## TASK REQUIREMENTS
Without the pictures, give the entries below again exactly as written.
(INPUT DATA Opens)
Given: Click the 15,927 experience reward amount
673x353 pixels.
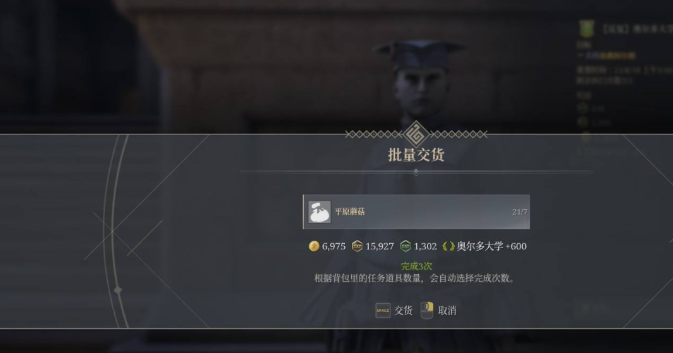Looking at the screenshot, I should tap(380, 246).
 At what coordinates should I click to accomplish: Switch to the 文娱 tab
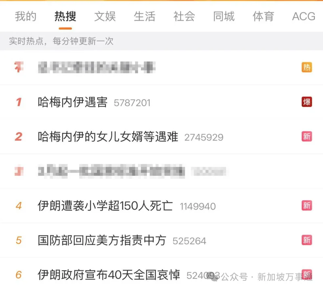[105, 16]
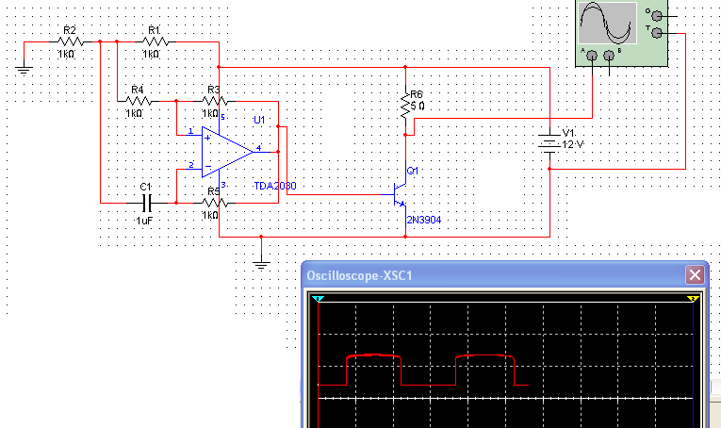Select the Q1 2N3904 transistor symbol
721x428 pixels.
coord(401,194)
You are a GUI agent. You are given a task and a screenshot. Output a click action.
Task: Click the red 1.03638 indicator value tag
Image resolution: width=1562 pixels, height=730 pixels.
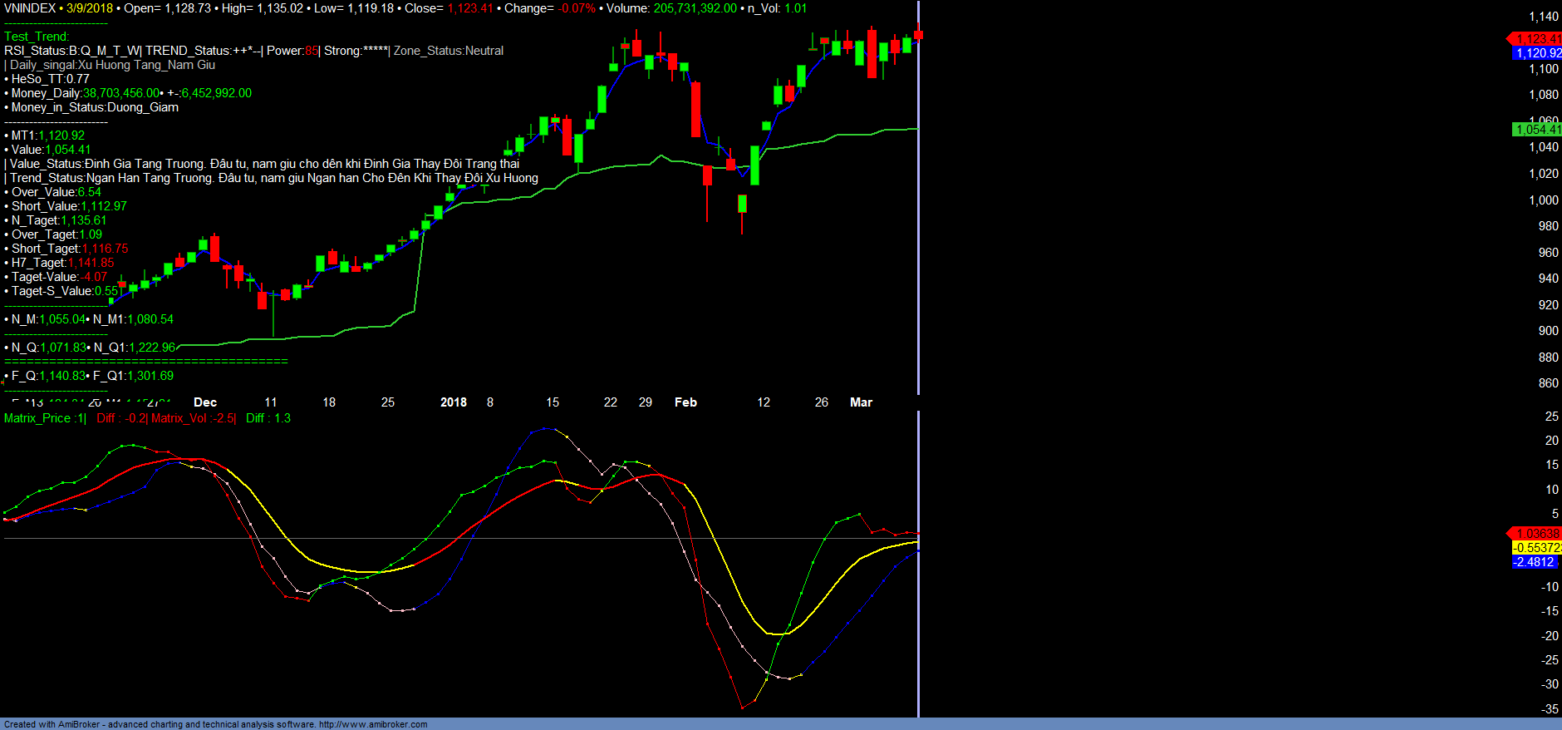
(INPUT DATA Closes)
## SOLUTION BELOW
Given: Click the 15,927 experience reward amount
673x353 pixels.
Looking at the screenshot, I should tap(380, 246).
 At what coordinates should I click to accomplish: Switch to the 文娱 tab
[105, 16]
Select the Q1 2N3904 transistor symbol
721x428 pixels.
coord(401,194)
You are a GUI agent. You are given a task and a screenshot. Output a click action.
Task: Click the red 1.03638 indicator value tag
Image resolution: width=1562 pixels, height=730 pixels.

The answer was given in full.